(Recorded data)
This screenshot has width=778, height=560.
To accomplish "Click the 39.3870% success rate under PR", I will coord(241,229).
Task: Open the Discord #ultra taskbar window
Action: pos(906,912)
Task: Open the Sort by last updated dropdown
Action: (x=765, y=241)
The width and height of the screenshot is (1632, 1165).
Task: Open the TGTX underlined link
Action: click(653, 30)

== DIRECTION ==
Write out the records again, replacing "success rate" with "win rate" and changing nothing else.

== REPLY ==
This screenshot has width=778, height=560.
To accomplish "Click the 39.3870% win rate under PR", I will coord(241,229).
Task: Open the Discord #ultra taskbar window
Action: pos(906,912)
Task: Open the Sort by last updated dropdown
Action: (x=765, y=241)
The width and height of the screenshot is (1632, 1165).
Task: Open the TGTX underlined link
Action: click(653, 30)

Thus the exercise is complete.